I have the following code to thread-safe write into a file:
threads = []
@@lock_flag = 0
@@write_flag = 0
def add_to_file
old_i = 0
File.open( "numbers.txt", "r" ) { |f| old_i = f.read.to_i }
File.open( "numbers.txt", "w+") { |f| f.write(old_i+1) }
#puts old_i
end
File.open( "numbers.txt", "w") { |f| f.write(0) } unless File.exist? ("numbers.txt")
2000.times do
threads << Thread.new {
done_flag = 0
while done_flag == 0 do
print "." #### THIS LINE
if @@lock_flag == 0
@@lock_flag = 1
if @@write_flag == 0
开发者_JS百科 @@write_flag = 1
add_to_file
@@write_flag = 0
done_flag = 1
end
@@lock_flag = 0
end
end
}
end
threads.each {|t| t.join}
If I run this code it take about 1.5 sec to write all 2000 numbers into the file. So, all is good.
But if I remove the line print "."
marked with "THIS LINE" is takes ages! This code needs about 12sec for only 20 threads to complete.
Now my question: why does the print
speed up that code so much?
I'm not sure how you can call that thread safe at all when it's simply not. You can't use a simple variable to ensure safety because of race conditions. What happens between testing that a flag is zero and setting it to one? You simply don't know. Anything can and will eventually happen in that very brief interval if you're unlucky enough.
What might be happening is the print
statement causes the thread to stall long enough that your broken locking mechanism ends up working. When testing that example using Ruby 1.9.2 it doesn't even finish, printing dots seemingly forever.
You might want to try re-writing it using Mutex:
write_mutex = Mutex.new
read_mutex = Mutex.new
2000.times do
threads << Thread.new {
done_flag = false
while (!done_flag) do
print "." #### THIS LINE
write_mutex.synchronize do
read_mutex.synchronize do
add_to_file
done_flag = true
end
end
end
}
end
This is the proper Ruby way to do thread synchronization. A Mutex will not yield the lock until it is sure you have exclusive control over it. There's also the try_lock
method that will try to grab it and will fail if it is already taken.
Threads can be a real nuisance to get right, so be very careful when using them.
First off, there are gems that can make this sort of thing easier. threach
and jruby_threach
("threaded each") are ones that I wrote, and while I'm deeply unhappy with the implementation and will get around to making them cleaner at some point, they work fine when you have safe code.

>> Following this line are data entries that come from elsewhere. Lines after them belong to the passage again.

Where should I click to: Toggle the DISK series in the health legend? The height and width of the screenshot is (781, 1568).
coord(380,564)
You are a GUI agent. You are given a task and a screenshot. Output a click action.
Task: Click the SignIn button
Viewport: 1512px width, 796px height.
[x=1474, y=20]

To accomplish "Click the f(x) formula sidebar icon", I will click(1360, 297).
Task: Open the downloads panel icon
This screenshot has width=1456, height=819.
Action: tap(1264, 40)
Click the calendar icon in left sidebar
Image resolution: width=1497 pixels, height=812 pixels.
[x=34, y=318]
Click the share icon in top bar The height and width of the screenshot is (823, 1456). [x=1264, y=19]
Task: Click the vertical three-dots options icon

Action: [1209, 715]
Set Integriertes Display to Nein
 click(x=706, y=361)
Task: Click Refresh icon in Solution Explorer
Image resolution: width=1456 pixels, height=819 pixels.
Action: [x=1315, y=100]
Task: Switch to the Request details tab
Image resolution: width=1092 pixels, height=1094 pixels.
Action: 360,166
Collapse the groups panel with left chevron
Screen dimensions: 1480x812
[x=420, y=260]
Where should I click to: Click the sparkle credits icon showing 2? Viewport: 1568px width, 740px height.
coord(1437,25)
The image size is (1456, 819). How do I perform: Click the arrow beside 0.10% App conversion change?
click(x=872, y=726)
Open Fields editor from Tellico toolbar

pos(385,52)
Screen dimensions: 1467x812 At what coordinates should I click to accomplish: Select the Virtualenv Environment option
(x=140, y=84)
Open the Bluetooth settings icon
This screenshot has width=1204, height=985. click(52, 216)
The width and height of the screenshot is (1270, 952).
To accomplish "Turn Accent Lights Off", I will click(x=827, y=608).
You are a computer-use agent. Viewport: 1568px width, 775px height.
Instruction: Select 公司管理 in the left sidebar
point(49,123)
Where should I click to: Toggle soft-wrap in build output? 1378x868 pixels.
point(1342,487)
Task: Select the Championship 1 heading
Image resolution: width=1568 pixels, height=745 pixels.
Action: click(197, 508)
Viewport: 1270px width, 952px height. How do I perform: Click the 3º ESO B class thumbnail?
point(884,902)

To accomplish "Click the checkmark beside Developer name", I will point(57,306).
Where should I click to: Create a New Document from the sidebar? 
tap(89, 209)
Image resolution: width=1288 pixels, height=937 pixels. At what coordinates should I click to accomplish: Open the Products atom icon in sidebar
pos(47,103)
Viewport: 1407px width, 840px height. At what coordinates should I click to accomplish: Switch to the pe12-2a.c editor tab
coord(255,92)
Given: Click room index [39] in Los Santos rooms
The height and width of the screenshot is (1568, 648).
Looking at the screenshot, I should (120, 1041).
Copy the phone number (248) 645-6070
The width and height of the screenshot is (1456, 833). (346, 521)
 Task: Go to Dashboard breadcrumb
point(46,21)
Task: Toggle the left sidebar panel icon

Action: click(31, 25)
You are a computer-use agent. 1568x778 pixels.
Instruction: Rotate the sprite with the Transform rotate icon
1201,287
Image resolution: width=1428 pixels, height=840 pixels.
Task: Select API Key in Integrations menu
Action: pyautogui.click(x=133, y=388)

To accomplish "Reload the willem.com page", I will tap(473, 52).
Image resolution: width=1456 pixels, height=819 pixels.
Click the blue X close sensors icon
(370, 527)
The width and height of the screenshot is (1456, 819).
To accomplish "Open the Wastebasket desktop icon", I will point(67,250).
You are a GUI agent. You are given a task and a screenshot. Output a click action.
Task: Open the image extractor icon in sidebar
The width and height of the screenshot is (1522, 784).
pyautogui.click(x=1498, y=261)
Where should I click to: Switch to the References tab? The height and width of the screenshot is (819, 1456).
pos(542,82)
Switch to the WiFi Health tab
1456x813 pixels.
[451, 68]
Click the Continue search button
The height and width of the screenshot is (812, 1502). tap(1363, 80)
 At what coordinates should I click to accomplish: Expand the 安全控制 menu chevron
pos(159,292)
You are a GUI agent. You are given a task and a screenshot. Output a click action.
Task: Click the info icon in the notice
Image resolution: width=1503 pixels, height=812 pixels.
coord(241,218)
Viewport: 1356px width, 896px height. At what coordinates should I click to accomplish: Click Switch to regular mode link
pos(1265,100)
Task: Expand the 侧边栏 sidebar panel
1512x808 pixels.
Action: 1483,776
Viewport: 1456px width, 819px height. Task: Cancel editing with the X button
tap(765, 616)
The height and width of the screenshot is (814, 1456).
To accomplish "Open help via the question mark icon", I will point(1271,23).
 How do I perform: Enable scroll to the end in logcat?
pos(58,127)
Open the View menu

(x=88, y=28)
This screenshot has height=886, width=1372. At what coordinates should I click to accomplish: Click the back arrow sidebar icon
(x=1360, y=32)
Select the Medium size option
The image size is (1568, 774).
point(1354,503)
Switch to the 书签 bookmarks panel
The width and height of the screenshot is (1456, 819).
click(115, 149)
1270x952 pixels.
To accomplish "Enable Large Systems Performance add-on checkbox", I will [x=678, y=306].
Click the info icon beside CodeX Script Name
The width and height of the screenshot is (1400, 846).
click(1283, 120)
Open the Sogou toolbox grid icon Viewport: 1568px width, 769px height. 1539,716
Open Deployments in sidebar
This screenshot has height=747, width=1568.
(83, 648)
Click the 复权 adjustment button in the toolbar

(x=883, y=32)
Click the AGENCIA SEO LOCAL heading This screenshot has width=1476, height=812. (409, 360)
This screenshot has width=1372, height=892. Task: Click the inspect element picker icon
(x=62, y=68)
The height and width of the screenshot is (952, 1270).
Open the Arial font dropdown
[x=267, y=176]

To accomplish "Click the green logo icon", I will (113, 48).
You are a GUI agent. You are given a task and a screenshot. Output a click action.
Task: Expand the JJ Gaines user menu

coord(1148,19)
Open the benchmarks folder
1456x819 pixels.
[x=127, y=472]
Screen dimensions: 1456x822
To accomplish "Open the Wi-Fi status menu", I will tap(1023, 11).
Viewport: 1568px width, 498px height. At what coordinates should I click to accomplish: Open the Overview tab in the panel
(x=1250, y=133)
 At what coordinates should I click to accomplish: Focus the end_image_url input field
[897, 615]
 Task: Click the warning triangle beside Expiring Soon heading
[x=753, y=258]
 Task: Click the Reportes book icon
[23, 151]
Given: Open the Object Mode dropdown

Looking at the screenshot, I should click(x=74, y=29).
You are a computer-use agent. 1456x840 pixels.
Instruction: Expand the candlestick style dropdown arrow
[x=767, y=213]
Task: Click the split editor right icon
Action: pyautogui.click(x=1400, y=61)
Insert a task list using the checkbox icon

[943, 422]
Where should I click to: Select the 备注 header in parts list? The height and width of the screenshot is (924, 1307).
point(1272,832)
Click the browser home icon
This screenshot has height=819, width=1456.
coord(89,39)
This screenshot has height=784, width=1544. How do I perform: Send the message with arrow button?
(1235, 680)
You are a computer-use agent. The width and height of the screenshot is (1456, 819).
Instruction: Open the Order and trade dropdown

(1..100).threach(2) {|i| do_something_with(i)} # run method in two threads
or
File.open('myfile.txt', 'r').threach(3, :each_line) {|line| process_line(line)}
You should also look at peach
and parallel
for other examples of easily working in parallel with multiple threads.
Above and beyond the problems already pointed out -- that your loop isn't thread-safe -- none of it matters because the code you're calling (add_to_file) isn't thread-safe. You're opening and closing the same file willy-nilly across threads, and that's gonna give you problems. I can't seem to understand what you're trying to do, but you need to keep in mind that you have absolutely no idea the order in which things in different threads are going to run.